Quince trees make a great addition to a garden or orchard. They are grown not just for their uniquely tasting pear like fruits but also for the beauty of their solitary pink flowers in late spring making them ornamental as well as productive.
Quince trees are unsurprisingly related to pears, they like similar growing conditions – a site that has at least reasonable drainage, a good rich soil (ideally a generous amount of organic matter such as garden compost or well-rotted farmyard manure should be added when planting) and a nice sunny and sheltered site. Quinces originate from the mountain slopes of Iran where it can get very cold, these trees are very hardy but to maximise their fruiting potential it is important to choose a sunny sheltered site that will give the best chances of successful pollination in Spring.
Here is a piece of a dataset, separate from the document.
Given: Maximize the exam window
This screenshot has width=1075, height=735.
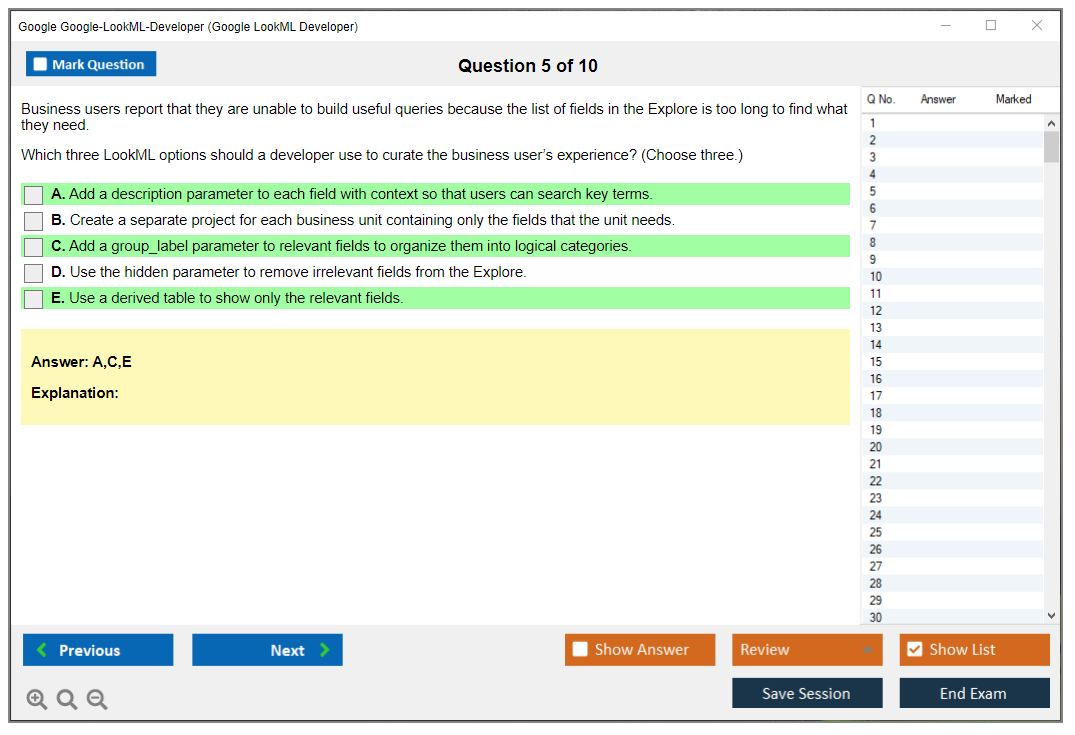Looking at the screenshot, I should point(991,26).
Quince trees need very little maintenance, fruits are borne on the tips of the branches and so regular pruning is not required, just an occasional tidy up if the tree becomes congested. Quince trees lend themselves to being open shaped trees to let the light penetrate and ripen the fruits.
Quince trees are self fertile and so a second tree or quince variety is not required for pollination and successful cropping.
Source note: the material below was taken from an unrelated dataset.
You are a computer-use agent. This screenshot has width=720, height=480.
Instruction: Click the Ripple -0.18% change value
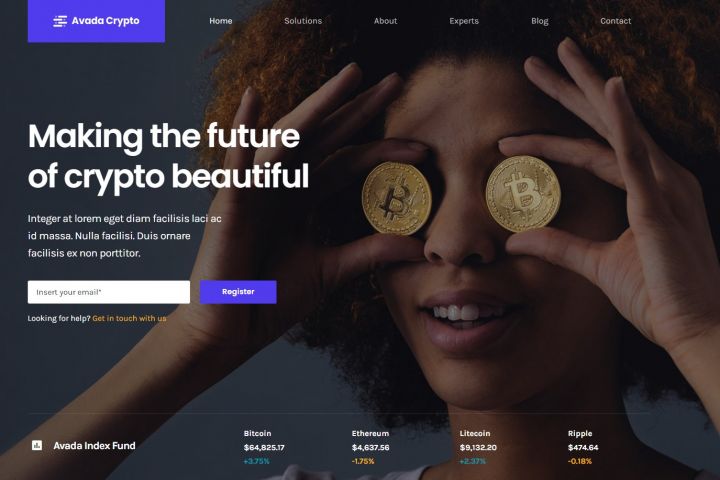click(x=579, y=461)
All our Quinces are grafted onto a Quince A semi dwarfing rootstock and will grow into a tree of 3-4 metres high over ten years making them suitable for most gardens.
We recommend adding Rootgrow when planting a new Quince tree to give it a head start, its also important to keep the immediate area around your young tree free of weeds and grass for the first few years. Ideally a 0.5-1 metre circle to which a generous layer of bark chippings or similar mulch could be added to retain moisture and maximise growth in the first few years. A new Quince tree should start to bear fruit within 3-5 years from planting.